*Selection*:
_____
CHEEKI RAFIKI: USCG Caves to Pressure, Search Resumed

21 May

Malisi under sail

After a truly amazing public appeal by a number of British public officials, well-known sailors, and 200,000 random civilians who signed an online petition, the U.S. Coast Guard yesterday resumed its search for Cheeki Rafiki, a Beneteau First 40.7 that went missing on Friday while returning to the UK after racing at Antigua Sailing Week. Joining the search are elements of the World Cruising Club’s ongoing ARC Europe rally, led by the Outremer 64 catamaran Malisi (see photo up top). Yachting World’s technical editor Matthew Sheahan has also posted a detailed description of the search areas now involved and is urging any yachts transiting the area to join in the effort.

It makes perfect sense, of course, that people on yachts should help find the four missing crew from Cheeki Rafiki. But there is an element of risk involved–the overturned hull found by a container ship on Saturday, which presumably was Cheeki Rafiki, is certainly a hazard to other yachts. I would hate for anyone to find it by running into it.
_____
*Information supplied*:
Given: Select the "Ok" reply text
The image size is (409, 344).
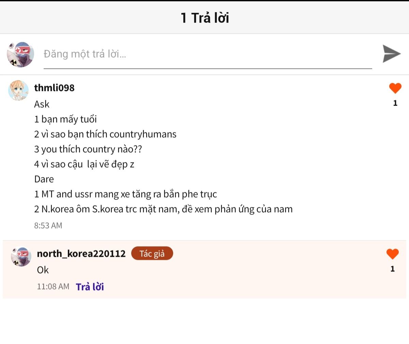Looking at the screenshot, I should coord(43,270).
_____
*Problem to solve*:
Reproduce the passage in the post about the Cheeki Rafiki search above, from "It makes perfect" up to and including "running into it.".

*Exercise result*:
It makes perfect sense, of course, that people on yachts should help find the four missing crew from Cheeki Rafiki. But there is an element of risk involved–the overturned hull found by a container ship on Saturday, which presumably was Cheeki Rafiki, is certainly a hazard to other yachts. I would hate for anyone to find it by running into it.